Cuando nos narran la historia de la creación del mundo, cualquiera de ellas, se dice que Dios (o dios) vino a poner orden en el caos al fundar el mundo. No comprendo el criterio de “orden” y de “caos” de los mitógrafos pero mejor sigamos de largo antes de empezar a debatir semántica, lo que nos obligaría a gastar los diccionarios a mano buscando etimologías. Ya comentamos al hablar mal de Moisés que a él se le atribuyen dos relatos de la creación del mundo, dos de la creación de la raza humana, dos del diluvio. No sé explicar esta duplicidad y duplicación sino aceptando lo que dicen los académicos e investigadores: es posible que el Pentateuco sea en realidad una antología o colección de relatos que circulaban por las tribus semíticas y después fueron recogidos en distintas relaciones. Cuando se recopilaron los textos quedaban dos opciones: eliminar una o publicar ambas. Si decidían eliminar una, ¿cuál de ellas? Ante la duda, los pundonorosos levitas y  rabinos optaron por publicar ambas para legar al futuro la elección. Algo similar hace conmigo mi editora Vidalia Sánchez, y eso que ya pasaron más de dos mil años; pero evidentemente nada dura tanto como las costumbres editoriales.

Prosigamos. Ya hemos asociado (a fuerza de vincularlos) creación y orden. Pero de repente leemos el Libro de Job donde Satanás y Yahveh apuestan como si estuviesen en el bingo y no en un libro edificante.

Si hay algo que se opone a la idea de orden es la idea de azar y para nuestra perplejidad en el cielo ordenado también cuenta el azar. Aquí mi mente obtusa tropieza con una objeción: el azar necesita de nuestra ignorancia del futuro para funcionar. De nada valdría hacer una apuesta si por algún método o triquiñuela yo pudiese advertir lo que sucederá mañana o pasado.
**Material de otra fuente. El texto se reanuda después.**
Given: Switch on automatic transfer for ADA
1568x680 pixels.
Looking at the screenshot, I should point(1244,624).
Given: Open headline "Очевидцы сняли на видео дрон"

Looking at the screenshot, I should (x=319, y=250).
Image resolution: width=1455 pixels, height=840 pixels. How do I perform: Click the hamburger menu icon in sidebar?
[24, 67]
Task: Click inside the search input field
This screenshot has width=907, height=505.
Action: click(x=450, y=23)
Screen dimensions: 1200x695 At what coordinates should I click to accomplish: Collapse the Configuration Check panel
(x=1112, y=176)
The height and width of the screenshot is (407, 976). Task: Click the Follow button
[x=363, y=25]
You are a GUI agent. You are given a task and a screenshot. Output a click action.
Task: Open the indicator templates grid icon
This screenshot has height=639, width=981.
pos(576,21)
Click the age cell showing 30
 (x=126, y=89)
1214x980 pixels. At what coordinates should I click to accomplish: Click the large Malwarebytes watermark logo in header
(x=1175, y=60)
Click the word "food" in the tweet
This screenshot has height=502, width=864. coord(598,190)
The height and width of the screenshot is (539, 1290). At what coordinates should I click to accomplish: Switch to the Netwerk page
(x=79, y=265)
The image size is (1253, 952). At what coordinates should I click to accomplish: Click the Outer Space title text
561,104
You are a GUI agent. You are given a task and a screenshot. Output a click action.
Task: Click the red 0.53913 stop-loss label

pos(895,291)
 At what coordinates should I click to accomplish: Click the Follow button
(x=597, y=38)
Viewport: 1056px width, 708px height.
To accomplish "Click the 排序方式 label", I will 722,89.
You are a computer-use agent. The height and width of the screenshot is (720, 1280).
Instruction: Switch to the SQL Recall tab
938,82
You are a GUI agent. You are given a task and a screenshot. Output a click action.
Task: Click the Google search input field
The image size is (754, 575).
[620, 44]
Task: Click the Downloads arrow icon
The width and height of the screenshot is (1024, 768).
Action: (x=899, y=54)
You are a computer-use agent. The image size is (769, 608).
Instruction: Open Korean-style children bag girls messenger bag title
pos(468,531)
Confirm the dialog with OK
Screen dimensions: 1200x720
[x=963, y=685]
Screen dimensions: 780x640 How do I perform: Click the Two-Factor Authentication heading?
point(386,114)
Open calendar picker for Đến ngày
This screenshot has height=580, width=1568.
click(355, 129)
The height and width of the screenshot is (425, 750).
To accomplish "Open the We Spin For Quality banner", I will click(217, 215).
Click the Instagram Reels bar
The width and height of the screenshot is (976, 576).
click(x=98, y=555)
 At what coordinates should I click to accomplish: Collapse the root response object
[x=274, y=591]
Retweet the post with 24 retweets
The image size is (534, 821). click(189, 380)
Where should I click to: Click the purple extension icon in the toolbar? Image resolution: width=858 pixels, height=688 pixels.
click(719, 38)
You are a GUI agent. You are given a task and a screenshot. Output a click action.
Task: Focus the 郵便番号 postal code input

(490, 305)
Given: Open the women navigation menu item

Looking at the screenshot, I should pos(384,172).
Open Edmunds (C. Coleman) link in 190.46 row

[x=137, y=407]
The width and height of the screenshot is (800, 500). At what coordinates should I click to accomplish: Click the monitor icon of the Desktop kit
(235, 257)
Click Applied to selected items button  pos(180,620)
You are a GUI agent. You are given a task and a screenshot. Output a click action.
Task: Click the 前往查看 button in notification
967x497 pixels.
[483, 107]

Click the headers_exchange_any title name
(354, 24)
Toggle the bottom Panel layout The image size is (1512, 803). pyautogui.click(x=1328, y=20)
Una sola persona capaz de “presciencia” (que es el atributo de Dios capaz de conocer todo; desde el remoto pasado al invisible futuro) serviría para invalidar la lotería, las tómbolas, quinielas y cualquier forma de apuestas o juegos aliados al azar ya que necesito un futuro imperfecto para organizar cualquier sorteo.

Básicamente, la relación entre Yahveh y Satanás se reduce a una apuesta según el Libro de Job: la eterna debilidad de la criatura humana frente a la pertinaz tentación del deseo. Satanás cree (él también tiene su fe) que el fervor religioso de Job se debe a la abundante provisión de bienes que Dios le otorgó. Si Cristo es Dios como afirman los trinitaristas, la apuesta vuelve a repetirse en el desierto (Lucas, capítulo 4) ¿A quién ofrece el poder temporal sobre la Tierra don Satanás? ¿A un hombre, abusando de su codicia desmesurada? ¿A Dios, que ya lo tiene? ¿Ignora que Cristo es Dios?

No obstante nuestras prevenciones, Dios y Satanás apuestan según el Libro de Job. Si Satanás, que lo conoce, sabe que Dios puede anticipar el futuro, ¿por qué acepta una apuesta en la que lleva obvias desventajas? Para compararlo en términos hípicos estimado lector, amable lectora; esto sería equivalente a un juego en el hipódromo entre usted y yo en el que usted arriesga su dinero en el caballo “Marsala” (el nombre es visiblemente postizo, nunca crié animales de raza) de mi propiedad contra una apuesta mía a otro caballo. Yo conozco mi equino, nació y se crió en mi cabaña, tengo el listado de todas las carreras que ya corrió y sé positivamente que de las 30 no ganó una. En cambio yo me arriesgo a un caballo desconocido y al menos tengo la ventaja de la duda de mi parte. ¿Aceptarían esta jugada?  Pues Dios y Satanás que son más inteligentes que nosotros, están jugando en el Cielo.